[Collected data entries]
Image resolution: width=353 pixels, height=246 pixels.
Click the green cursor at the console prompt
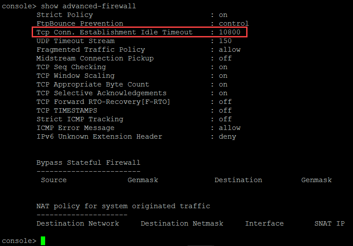(43, 241)
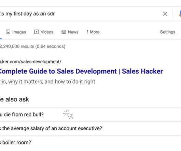Switch to the Images results tab
The width and height of the screenshot is (181, 151).
click(16, 32)
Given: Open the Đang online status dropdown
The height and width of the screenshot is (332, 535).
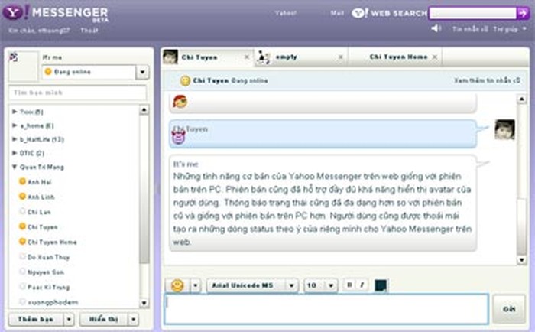Looking at the screenshot, I should 142,72.
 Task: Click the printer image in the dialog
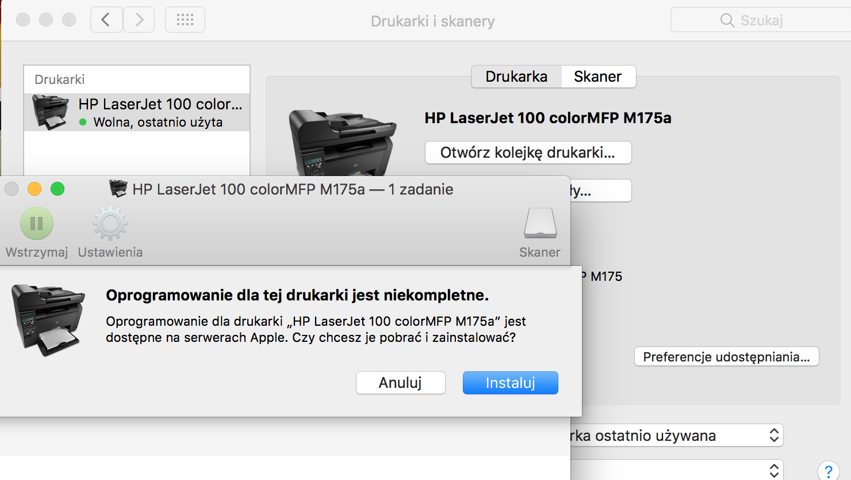(49, 319)
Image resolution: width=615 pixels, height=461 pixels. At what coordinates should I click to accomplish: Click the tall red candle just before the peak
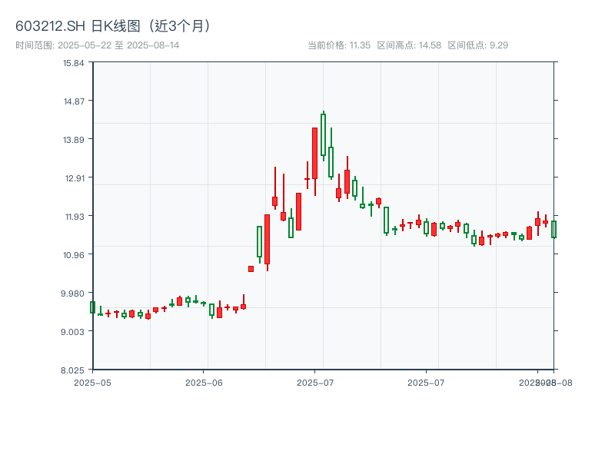(314, 153)
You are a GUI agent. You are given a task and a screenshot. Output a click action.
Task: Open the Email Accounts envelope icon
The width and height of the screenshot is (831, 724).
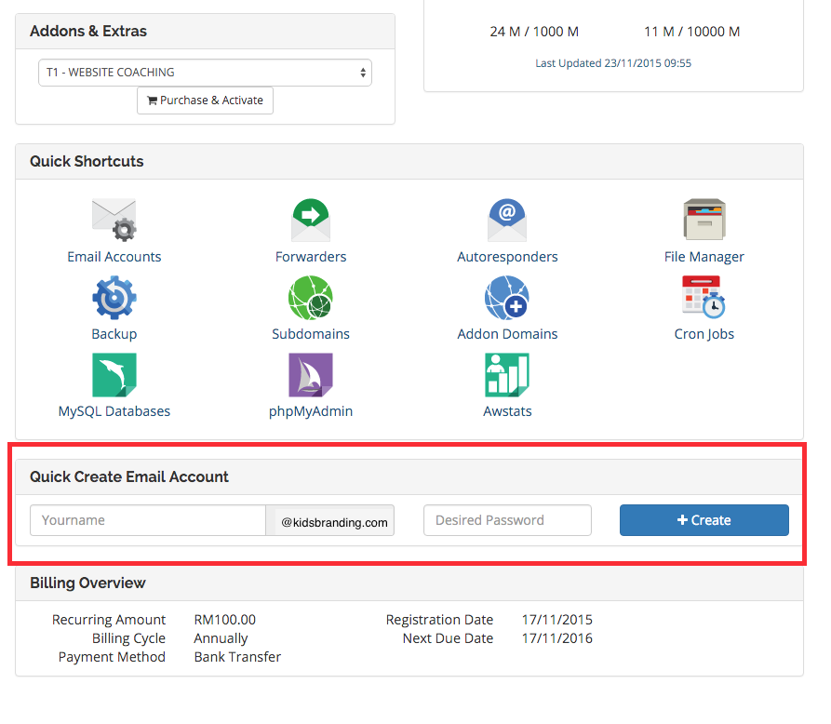(114, 221)
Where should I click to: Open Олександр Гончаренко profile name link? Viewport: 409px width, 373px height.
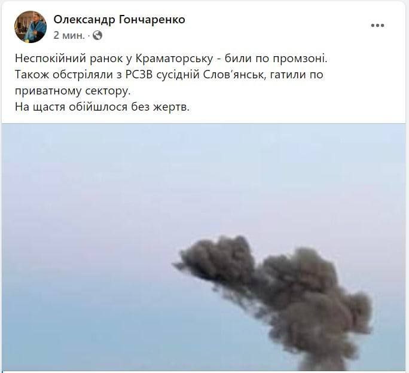pyautogui.click(x=120, y=19)
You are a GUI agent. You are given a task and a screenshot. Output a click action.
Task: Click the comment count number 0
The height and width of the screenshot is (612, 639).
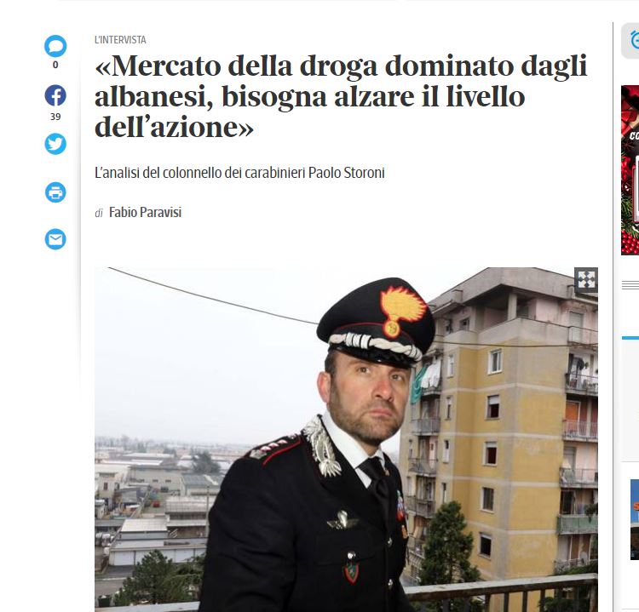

• _ACTIVITY_
The lines from the top of the data above through the one holding "Task: Click the comment count number 0" are to be repeated exactly, and only those, with no pictures.

• _EXERCISE RESULT_
Image resolution: width=353 pixels, height=246 pixels.
Click the green cursor at the console prompt
(43, 241)
Switch to the Images results tab
The width and height of the screenshot is (181, 151).
click(16, 32)
Given: Open the Đang online status dropdown
The height and width of the screenshot is (332, 535).
Looking at the screenshot, I should 142,72.
 Task: Click the printer image in the dialog
(49, 319)
Image resolution: width=615 pixels, height=461 pixels. At what coordinates should I click to accomplish: Click the tall red candle just before the peak
(314, 153)
You are a GUI agent. You are given a task and a screenshot. Output a click action.
Task: Open the Email Accounts envelope icon
The width and height of the screenshot is (831, 724).
(114, 221)
Where should I click to: Open Олександр Гончаренко profile name link? Viewport: 409px width, 373px height.
pyautogui.click(x=120, y=19)
You are a GUI agent. You are given a task and a screenshot. Output a click action.
Task: Click the comment count number 0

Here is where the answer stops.